Interestingly, several of those responding to them basically changed the subject, saying "the issue is that these men lied in court".

It is important to note that this is a logical sleight of-hand. One issue is that the men lied, which, true or not, nobody is disputing..or even interested in. Another unrelated - but very important - issue is the rule which sees ex-wives able to divorce rich husbands for a fortune - none of which they have earned.

To say that "the issue is the lie" is simply to display temporary blindness to any other issue. All of a sudden the only thing these self-righteous CiF-readers care about is lying in court. One wonders why.

What else?

One exchange of note was apparently between an ex-husband who had been through divorce proceedings, and a character called jakboot who unfailingly took the women's side on every issue. I must say, jakboot's compassion was evident in the exchange:

I don't know about you, but there seems to be an element of glee in that question.

This being the Guardian, there was also the inevitable whiff of "it's happening to rich males, so who cares". If women in large numbers were being fleeced by similar settlements, you might reasonably expect journalists and readers who fret about women serving food at the table to be concerned about it. They might even wax lyrical about women who by their wit and hard work had deservedly made money, being "robbed".

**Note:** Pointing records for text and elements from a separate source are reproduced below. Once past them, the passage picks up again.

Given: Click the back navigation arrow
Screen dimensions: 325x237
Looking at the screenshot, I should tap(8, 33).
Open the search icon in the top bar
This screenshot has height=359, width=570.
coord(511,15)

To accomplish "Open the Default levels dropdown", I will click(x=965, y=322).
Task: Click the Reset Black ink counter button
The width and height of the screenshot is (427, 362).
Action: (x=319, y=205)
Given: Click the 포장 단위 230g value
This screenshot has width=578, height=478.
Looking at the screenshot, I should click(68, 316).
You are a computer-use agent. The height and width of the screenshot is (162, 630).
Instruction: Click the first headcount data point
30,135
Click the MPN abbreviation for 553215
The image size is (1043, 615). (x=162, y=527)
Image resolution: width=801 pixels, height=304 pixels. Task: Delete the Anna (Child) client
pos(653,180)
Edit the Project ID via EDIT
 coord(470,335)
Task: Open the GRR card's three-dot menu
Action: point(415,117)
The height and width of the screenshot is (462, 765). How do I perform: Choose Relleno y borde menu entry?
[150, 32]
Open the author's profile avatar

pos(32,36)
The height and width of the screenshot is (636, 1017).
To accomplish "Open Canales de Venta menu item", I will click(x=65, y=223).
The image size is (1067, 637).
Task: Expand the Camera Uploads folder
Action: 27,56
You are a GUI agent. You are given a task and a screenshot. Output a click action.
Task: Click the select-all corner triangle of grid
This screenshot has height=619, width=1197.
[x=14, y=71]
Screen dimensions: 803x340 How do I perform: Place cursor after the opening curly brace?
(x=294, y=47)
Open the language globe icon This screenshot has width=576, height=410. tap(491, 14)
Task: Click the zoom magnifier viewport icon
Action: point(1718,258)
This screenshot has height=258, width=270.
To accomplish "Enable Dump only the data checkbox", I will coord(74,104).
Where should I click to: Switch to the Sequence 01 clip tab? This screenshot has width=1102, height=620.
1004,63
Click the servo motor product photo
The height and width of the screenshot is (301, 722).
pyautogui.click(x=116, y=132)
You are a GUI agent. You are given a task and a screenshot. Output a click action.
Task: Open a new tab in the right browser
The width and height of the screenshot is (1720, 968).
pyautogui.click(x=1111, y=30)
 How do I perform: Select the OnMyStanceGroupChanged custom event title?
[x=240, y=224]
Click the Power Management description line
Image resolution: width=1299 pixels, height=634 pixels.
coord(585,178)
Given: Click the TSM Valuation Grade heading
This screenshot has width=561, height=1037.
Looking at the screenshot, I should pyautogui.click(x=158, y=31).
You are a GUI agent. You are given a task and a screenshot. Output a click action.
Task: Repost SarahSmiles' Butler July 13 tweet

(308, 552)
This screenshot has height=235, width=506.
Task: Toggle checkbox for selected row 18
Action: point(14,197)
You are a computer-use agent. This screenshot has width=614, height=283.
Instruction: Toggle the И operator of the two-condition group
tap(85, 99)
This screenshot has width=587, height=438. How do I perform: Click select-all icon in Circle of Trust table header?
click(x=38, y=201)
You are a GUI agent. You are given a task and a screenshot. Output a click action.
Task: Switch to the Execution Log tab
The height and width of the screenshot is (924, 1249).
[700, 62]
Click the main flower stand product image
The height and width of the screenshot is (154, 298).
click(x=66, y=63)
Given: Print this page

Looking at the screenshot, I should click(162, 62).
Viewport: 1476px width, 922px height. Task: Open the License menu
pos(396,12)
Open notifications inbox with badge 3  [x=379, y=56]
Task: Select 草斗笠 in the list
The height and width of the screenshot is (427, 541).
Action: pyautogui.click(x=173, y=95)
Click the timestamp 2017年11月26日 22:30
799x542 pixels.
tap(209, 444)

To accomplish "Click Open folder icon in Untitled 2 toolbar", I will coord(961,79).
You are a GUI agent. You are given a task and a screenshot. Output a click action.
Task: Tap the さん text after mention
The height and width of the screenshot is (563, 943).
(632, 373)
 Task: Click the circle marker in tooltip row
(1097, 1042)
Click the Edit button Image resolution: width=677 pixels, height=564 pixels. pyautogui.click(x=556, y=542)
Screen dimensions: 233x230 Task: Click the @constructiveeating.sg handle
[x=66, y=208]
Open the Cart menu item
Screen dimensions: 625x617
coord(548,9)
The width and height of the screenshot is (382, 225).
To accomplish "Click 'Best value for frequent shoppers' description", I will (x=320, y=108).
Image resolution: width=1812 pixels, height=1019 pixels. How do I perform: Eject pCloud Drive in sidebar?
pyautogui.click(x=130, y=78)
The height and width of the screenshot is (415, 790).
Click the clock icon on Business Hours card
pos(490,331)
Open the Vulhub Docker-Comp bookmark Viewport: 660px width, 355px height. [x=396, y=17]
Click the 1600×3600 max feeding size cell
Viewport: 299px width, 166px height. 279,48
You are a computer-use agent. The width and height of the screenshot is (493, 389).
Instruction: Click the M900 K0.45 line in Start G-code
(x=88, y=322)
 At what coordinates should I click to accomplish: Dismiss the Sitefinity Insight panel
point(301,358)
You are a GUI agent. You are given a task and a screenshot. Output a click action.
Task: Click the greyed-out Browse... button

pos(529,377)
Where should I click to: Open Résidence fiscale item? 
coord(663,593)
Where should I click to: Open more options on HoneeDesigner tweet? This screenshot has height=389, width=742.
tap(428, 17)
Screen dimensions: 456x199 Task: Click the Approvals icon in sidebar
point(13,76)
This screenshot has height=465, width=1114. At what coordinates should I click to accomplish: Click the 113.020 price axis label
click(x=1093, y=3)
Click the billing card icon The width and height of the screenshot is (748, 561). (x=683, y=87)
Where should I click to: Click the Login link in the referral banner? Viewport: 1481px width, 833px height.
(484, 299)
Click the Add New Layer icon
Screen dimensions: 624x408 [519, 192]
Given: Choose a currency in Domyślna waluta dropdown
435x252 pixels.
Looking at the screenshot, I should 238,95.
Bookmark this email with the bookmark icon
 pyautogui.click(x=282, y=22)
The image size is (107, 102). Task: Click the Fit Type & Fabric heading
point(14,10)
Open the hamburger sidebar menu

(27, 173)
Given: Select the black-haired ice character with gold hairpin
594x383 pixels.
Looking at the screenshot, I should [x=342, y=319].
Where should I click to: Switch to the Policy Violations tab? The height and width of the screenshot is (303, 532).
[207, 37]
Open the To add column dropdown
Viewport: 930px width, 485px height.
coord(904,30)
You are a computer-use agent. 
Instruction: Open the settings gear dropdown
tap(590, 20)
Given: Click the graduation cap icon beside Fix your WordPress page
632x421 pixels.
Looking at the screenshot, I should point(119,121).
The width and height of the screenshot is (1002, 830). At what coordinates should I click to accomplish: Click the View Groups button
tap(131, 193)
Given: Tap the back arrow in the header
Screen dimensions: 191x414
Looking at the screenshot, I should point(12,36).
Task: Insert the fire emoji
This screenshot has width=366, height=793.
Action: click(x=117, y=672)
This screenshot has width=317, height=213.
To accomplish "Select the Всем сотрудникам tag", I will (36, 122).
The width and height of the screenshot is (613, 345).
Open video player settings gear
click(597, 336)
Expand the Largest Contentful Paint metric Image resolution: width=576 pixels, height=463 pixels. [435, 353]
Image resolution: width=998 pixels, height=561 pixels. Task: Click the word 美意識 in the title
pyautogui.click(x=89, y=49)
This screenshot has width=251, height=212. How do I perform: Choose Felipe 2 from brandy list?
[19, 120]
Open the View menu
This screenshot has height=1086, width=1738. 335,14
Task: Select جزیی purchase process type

But it's rich men, so no one on CiF really minds what happens to them.... Instead we saw a lot of huffing and puffing about how the men supposedly lied in court, some interesting discussion of the legal technicalities, and a baffling disinclination to discuss the amounts of money in question.

A family lawyer was most helpful in the comments, explaining many points. At one point (s)he was forced to admit, as an aside, that:

In terms of whether the wives "need" more, no, not by any stretch (perhaps in Gosil, not Sharland), and it's an issue that with the types of cases that get to this level, the sums in question are so high that it's difficult to care on an individual level whether they get more money. Or, on the flipside, whether the husbands pay more money.

To conclude...

It's understandable that the ex-husbands commenting on CiF are angry, but I also see that their anger is going to be represented as "hate" somewhere down the line, especially if their language is intemperate.

But a subtle point is how willing many posters were to avoid the issue of the colossal sums which ex-wives were paid - and they still wanted more.

Tuesday, 15 September 2015

The Rules of feminism

So I hear Jessica Valenti doesn't like the (heavily moderated*) comments under her pieces in the Guardian website. So I'm inspired to posit the 4 rules of feminism

1) It's got to be for, by and about, women
2) Men? Who cares?
3) Oh and shout "equality!" every now and then. Equality is our hurrah-word
4) "That's different"

* if you are sharp enough - and take a snapshot of the screen before the moderators get there -  you can see how frequently quite innocuous comments are removed.